EU countries "flooded" by toxic plastic toys from China

By TPN/Lusa, in News · 28-11-2019 09:31:00 · 0 Comments

EU countries are being "flooded" by toxic toys, mostly plastic, from China, which are threatening children's health, warns a report released on Thursday.

Lusa has been given access to this document by the European Environment Bureau, a European network of some 150 environmental non-governmental organisations from more than 30 countries.

The report states that dangerous contamination by phthalates (a chemical compound to make plastic more malleable and considered carcinogenic) has been found in children in 13 of the 15 countries analysed.

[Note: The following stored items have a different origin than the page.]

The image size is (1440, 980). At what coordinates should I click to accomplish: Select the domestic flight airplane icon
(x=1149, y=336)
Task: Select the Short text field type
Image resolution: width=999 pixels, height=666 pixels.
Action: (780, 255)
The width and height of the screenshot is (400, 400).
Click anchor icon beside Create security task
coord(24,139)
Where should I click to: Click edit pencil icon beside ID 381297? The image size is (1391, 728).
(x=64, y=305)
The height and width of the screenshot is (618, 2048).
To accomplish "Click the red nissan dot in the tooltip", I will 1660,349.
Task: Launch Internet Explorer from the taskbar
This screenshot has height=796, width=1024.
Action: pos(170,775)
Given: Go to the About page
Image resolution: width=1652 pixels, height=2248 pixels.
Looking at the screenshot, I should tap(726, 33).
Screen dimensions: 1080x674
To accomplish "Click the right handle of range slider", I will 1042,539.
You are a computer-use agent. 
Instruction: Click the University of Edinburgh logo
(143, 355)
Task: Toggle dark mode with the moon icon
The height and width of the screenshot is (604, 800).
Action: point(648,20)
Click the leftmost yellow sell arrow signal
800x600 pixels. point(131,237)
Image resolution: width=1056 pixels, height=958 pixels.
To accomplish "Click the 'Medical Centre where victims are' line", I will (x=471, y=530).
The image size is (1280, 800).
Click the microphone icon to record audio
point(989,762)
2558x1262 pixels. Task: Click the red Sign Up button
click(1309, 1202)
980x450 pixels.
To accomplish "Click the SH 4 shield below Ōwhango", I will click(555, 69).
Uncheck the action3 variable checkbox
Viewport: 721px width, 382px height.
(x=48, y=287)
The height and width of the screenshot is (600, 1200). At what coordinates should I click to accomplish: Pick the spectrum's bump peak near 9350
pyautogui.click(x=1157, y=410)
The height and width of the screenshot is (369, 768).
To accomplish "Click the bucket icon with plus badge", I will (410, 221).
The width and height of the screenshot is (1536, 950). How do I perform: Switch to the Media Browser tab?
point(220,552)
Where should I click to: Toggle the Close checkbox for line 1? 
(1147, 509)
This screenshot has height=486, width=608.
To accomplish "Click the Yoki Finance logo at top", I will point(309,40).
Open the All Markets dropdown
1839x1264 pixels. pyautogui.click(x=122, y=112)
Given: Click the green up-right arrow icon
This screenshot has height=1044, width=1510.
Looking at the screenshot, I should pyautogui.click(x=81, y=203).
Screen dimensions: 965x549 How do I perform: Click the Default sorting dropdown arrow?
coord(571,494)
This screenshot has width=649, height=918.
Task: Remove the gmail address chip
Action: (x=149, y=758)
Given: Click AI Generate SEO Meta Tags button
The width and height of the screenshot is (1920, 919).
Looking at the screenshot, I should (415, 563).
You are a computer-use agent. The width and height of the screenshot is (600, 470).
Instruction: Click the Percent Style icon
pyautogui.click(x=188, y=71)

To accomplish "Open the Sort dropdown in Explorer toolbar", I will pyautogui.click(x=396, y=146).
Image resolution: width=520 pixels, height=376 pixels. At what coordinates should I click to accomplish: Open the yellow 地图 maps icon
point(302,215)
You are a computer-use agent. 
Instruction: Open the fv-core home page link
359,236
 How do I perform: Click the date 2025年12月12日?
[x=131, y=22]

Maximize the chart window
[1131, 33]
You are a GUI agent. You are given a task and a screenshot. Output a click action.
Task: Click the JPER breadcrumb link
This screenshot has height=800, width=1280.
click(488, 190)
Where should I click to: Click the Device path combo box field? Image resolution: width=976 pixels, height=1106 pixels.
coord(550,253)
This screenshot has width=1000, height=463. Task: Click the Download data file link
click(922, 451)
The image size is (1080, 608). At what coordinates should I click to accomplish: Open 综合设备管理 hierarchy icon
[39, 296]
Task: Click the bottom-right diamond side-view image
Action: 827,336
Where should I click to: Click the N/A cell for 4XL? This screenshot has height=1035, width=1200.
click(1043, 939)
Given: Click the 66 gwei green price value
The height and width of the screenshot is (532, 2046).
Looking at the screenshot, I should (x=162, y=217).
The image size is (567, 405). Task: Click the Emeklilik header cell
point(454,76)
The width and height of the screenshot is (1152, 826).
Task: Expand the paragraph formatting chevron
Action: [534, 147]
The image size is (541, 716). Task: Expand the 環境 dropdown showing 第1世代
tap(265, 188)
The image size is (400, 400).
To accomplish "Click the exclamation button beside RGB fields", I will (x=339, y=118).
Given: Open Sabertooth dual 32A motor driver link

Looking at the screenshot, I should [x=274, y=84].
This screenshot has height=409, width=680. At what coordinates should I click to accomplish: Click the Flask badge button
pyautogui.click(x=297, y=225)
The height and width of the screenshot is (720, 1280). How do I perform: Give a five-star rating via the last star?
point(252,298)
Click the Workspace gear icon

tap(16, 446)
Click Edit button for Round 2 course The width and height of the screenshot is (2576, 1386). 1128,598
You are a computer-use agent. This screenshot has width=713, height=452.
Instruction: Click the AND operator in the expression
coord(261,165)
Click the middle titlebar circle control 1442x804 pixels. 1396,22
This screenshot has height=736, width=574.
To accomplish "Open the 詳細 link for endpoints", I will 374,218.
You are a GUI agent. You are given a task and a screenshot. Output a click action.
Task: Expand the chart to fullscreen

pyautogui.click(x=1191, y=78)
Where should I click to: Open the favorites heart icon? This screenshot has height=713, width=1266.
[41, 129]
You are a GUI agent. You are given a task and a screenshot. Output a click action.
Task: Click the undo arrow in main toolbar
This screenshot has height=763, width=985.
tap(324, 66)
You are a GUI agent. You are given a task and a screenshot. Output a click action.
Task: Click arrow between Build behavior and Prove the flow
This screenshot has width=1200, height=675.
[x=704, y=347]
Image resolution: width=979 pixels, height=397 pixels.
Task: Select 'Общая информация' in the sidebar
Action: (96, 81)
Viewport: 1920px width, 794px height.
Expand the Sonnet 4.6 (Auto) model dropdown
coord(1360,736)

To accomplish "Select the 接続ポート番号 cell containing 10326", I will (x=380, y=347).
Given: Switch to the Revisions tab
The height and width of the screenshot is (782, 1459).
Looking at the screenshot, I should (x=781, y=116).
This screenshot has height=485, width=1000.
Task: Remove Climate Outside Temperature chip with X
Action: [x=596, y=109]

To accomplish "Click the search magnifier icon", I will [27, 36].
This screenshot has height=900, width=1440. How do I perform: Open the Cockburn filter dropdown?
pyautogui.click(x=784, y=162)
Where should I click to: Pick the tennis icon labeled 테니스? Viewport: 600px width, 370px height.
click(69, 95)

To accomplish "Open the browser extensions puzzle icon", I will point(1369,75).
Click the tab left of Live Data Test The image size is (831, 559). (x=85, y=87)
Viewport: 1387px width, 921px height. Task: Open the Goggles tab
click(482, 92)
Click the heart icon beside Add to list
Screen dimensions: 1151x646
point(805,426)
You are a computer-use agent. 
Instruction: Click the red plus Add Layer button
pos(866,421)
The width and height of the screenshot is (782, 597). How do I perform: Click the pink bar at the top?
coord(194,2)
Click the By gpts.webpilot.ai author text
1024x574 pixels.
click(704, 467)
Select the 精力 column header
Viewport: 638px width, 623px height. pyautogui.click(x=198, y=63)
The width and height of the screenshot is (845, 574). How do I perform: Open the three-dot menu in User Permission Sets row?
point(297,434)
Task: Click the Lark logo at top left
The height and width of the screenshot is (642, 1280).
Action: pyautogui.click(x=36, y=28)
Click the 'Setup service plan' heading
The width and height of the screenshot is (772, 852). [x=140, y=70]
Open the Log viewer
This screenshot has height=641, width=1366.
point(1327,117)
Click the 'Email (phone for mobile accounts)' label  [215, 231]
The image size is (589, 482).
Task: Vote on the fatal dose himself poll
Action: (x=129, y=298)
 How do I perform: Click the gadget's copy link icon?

This year alone, national authorities have blocked the sale of 248 models of toys, as they showed illegal levels of toxic chemicals in tests.

Of these, 228 (92%) were classified as "serious risk", 219 (88%) came from China, and 127 (51%) were contaminated with phthalates.

A mask detected in Germany had 43% of phthalate and products found in Poland and France were also "seriously contaminated," says the European Environmental Bureau (EEB), which quotes the European Union's Rapid Alert System (for non-food products).

Toys were not the only products confiscated for containing toxic products, but also motor vehicles and household appliances among many others.

References to Portugal are essentially in relation to toxic products in cars. Other countries reported, in addition to toys, child car seats (Bulgaria), children's clothing (Cyprus), cosmetics (Czech Republic), baby walkers (France) or lighting and electrical equipment (Italy).

Last winter the customs authorities of four EU border countries had already announced that 2.26 million Chinese plastic toys had been inspected, as a result of which 722,598 toys with illegal levels of phthalates had been prevented from entering Europe. 31,590 toys were destroyed.

Of the contaminated toys, the vast majority (92%) had the manufacturer's CE safety mark. The CE mark means that the toy complies with the legislation in force. The products seized, despite bearing the mark, did not comply with European legislation in terms of health, safety and environmental standards.

"The European Chemicals Agency has concluded that the situation is not adequately controlled, there is evidence" that recycled plastic for toys containing "banned substances" is being marketed and that toys are being sold "with legal substances in illegal concentrations".

Today, EEB is launching a campaign to raise awareness of the problem, saying that it is time for companies to stop putting toxic products in toys.